# WHAT THE EXERCISE ASKS:
Where a line has odd spacing or punctuation, keep it; transcribe all the entries exactly.

Items from a data source:
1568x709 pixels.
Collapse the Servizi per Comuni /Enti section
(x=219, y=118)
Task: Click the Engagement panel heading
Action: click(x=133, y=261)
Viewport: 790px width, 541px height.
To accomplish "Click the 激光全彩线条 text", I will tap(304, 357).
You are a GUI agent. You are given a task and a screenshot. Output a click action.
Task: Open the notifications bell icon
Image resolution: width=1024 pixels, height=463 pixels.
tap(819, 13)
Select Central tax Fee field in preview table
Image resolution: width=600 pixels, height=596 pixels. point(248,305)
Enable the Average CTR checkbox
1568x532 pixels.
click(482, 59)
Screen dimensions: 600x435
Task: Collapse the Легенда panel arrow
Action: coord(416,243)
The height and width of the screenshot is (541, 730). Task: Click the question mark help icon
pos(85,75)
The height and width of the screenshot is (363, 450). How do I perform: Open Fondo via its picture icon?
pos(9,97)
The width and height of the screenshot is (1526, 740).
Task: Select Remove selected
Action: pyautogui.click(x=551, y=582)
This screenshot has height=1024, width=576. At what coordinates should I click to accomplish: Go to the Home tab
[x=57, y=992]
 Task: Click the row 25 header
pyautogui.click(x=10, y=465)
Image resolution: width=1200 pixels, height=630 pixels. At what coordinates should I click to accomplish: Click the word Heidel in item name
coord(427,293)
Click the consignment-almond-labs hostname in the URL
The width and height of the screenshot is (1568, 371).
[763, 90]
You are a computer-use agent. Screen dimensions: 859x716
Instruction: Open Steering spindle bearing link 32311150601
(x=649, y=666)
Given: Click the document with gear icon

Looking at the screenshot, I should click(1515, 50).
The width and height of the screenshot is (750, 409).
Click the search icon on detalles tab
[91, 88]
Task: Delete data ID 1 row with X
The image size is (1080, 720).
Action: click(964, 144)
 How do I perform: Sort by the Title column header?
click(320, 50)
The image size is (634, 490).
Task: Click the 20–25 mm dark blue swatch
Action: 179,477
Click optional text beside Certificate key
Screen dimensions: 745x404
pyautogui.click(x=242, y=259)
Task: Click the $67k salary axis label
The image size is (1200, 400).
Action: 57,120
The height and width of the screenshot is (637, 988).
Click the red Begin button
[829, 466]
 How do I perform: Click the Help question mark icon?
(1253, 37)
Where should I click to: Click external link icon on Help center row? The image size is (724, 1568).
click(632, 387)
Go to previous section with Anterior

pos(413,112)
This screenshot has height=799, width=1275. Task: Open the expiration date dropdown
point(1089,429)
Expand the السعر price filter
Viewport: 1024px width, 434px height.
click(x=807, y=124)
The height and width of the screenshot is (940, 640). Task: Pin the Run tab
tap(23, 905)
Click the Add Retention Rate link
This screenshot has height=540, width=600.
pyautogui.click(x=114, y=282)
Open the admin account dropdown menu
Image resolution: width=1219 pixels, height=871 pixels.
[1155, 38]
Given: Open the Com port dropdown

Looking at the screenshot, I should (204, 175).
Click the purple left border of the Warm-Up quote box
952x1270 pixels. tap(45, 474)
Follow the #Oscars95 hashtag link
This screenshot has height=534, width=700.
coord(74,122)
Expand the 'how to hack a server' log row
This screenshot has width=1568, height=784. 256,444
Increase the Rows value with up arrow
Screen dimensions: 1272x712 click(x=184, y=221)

# THE ANSWER:
1568x709 pixels.
Collapse the Servizi per Comuni /Enti section
(x=219, y=118)
Task: Click the Engagement panel heading
Action: click(x=133, y=261)
Viewport: 790px width, 541px height.
To accomplish "Click the 激光全彩线条 text", I will tap(304, 357).
You are a GUI agent. You are given a task and a screenshot. Output a click action.
Task: Open the notifications bell icon
Image resolution: width=1024 pixels, height=463 pixels.
tap(819, 13)
Select Central tax Fee field in preview table
Image resolution: width=600 pixels, height=596 pixels. point(248,305)
Enable the Average CTR checkbox
1568x532 pixels.
click(482, 59)
Screen dimensions: 600x435
Task: Collapse the Легенда panel arrow
Action: coord(416,243)
The height and width of the screenshot is (541, 730). Task: Click the question mark help icon
pos(85,75)
The height and width of the screenshot is (363, 450). How do I perform: Open Fondo via its picture icon?
pos(9,97)
The width and height of the screenshot is (1526, 740).
Task: Select Remove selected
Action: pyautogui.click(x=551, y=582)
This screenshot has height=1024, width=576. At what coordinates should I click to accomplish: Go to the Home tab
[x=57, y=992]
 Task: Click the row 25 header
pyautogui.click(x=10, y=465)
Image resolution: width=1200 pixels, height=630 pixels. At what coordinates should I click to accomplish: Click the word Heidel in item name
coord(427,293)
Click the consignment-almond-labs hostname in the URL
The width and height of the screenshot is (1568, 371).
[763, 90]
You are a computer-use agent. Screen dimensions: 859x716
Instruction: Open Steering spindle bearing link 32311150601
(x=649, y=666)
Given: Click the document with gear icon

Looking at the screenshot, I should click(1515, 50).
The width and height of the screenshot is (750, 409).
Click the search icon on detalles tab
[91, 88]
Task: Delete data ID 1 row with X
The image size is (1080, 720).
Action: click(964, 144)
 How do I perform: Sort by the Title column header?
click(320, 50)
The image size is (634, 490).
Task: Click the 20–25 mm dark blue swatch
Action: 179,477
Click optional text beside Certificate key
Screen dimensions: 745x404
pyautogui.click(x=242, y=259)
Task: Click the $67k salary axis label
The image size is (1200, 400).
Action: 57,120
The height and width of the screenshot is (637, 988).
Click the red Begin button
[829, 466]
 How do I perform: Click the Help question mark icon?
(1253, 37)
Where should I click to: Click external link icon on Help center row? The image size is (724, 1568).
click(632, 387)
Go to previous section with Anterior

pos(413,112)
This screenshot has height=799, width=1275. Task: Open the expiration date dropdown
point(1089,429)
Expand the السعر price filter
Viewport: 1024px width, 434px height.
click(x=807, y=124)
The height and width of the screenshot is (940, 640). Task: Pin the Run tab
tap(23, 905)
Click the Add Retention Rate link
This screenshot has height=540, width=600.
pyautogui.click(x=114, y=282)
Open the admin account dropdown menu
Image resolution: width=1219 pixels, height=871 pixels.
[1155, 38]
Given: Open the Com port dropdown

Looking at the screenshot, I should (204, 175).
Click the purple left border of the Warm-Up quote box
952x1270 pixels. tap(45, 474)
Follow the #Oscars95 hashtag link
This screenshot has height=534, width=700.
coord(74,122)
Expand the 'how to hack a server' log row
This screenshot has width=1568, height=784. 256,444
Increase the Rows value with up arrow
Screen dimensions: 1272x712 click(x=184, y=221)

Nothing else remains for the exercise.